Die Beschwerde der Antragstellerin ist gem. §§ 172 ff. SGG statthaft, insbesondere nicht gem. § 172 Abs. 3 Nr. 1 SGG ausgeschlossen, und auch sonst zulässig. Sie ist jedoch nicht begründet. Das Sozialgericht hat die Gewährung vorläufigen Rechtsschutzes zu Recht versagt. Der Senat nimmt auf die Gründe des angefochtenen Beschlusses Bezug (§ 153 Abs. 2 SGG). Ergänzend sei im Hinblick auf das Beschwerdeverbringen der Antragstellerin angemerkt, dass ernstliche Zweifel an der Rechtmäßigkeit der Nachforderung hinsichtlich des Arbeitnehmers D. mit dem Hinweis auf die Notwendigkeit von Arbeitspapieren nicht dargetan sind. Im Übrigen hat die Antragstellerin nur ihr Vorbringen im sozialgerichtlichen Verfahren, mit dem das Sozialgericht sich im angefochtenen Beschluss auseinandergesetzt hat, wiederholt und Neues nicht vorgetragen.

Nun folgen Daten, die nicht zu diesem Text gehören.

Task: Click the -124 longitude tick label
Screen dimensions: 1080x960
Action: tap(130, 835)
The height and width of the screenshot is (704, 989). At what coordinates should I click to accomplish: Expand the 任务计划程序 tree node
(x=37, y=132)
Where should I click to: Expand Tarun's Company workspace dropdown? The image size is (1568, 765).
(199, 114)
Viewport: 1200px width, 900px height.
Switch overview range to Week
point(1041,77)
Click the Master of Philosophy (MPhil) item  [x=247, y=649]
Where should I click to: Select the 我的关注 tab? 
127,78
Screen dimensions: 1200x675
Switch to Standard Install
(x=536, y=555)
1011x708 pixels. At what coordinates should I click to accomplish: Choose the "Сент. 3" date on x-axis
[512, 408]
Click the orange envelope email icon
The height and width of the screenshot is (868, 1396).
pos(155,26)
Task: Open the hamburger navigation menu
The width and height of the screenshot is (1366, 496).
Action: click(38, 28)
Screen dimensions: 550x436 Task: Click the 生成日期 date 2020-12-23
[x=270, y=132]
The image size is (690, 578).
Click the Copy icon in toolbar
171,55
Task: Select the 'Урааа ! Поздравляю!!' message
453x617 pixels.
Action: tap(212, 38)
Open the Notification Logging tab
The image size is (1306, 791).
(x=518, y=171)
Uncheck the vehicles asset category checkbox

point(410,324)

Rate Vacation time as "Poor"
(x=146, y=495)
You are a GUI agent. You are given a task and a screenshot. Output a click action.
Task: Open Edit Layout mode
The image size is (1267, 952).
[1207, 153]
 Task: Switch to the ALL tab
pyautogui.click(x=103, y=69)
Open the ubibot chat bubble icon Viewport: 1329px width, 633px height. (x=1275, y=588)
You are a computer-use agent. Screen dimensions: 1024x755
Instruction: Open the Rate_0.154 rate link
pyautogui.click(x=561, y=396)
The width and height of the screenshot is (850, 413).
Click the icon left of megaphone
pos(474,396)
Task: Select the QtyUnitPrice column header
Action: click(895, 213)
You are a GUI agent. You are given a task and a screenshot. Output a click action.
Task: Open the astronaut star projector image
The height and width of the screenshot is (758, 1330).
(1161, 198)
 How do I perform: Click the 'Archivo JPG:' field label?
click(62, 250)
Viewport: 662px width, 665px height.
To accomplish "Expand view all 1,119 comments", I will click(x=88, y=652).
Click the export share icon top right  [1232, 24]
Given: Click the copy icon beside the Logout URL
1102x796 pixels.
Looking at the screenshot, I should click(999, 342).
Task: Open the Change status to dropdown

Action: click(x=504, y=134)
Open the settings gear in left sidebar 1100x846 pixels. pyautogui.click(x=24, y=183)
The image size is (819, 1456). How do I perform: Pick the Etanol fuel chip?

Der Antrag der Antragstellerin auf Gewährung von Prozesskostenhilfe für das Beschwerdeverfahren ist mangels Erfolgsaussichten der Beschwerde abzulehnen (§ 73a Abs. 1 Satz 1 SGG i. V. m. § 114 Zivilprozessordnung, ZPO); hierfür ist auf das Vorstehende zu verweisen.

Die Kostenentscheidung (für das Beschwerdeverfahren) beruht auf § 197a Abs. 1 Satz 1 SGG i. V. m. § 154 Abs. 2 Verwaltungsgerichtsordnung (VwGO).

Die Festsetzung des Streitwerts beruht auf §§ 53 Abs. 3 Nr. 4, 52 Abs. 1 GKG. Maßgeblich ist ein Viertel des Nachforderungsbetrags (einschließlich Säumniszuschlägen) von 33.242,11 EUR (Senatsbeschluss vom 14.2.2007, - L 5 KR 2854/06 W-A -). Der Streitwertfestsetzungsbeschluss des Sozialgerichts vom 22.5.2012 wird entsprechend abgeändert (§ 63 Abs. 3 Satz 1 GKG).

Dieser Beschluss ist unanfechtbar (§ 177 SGG).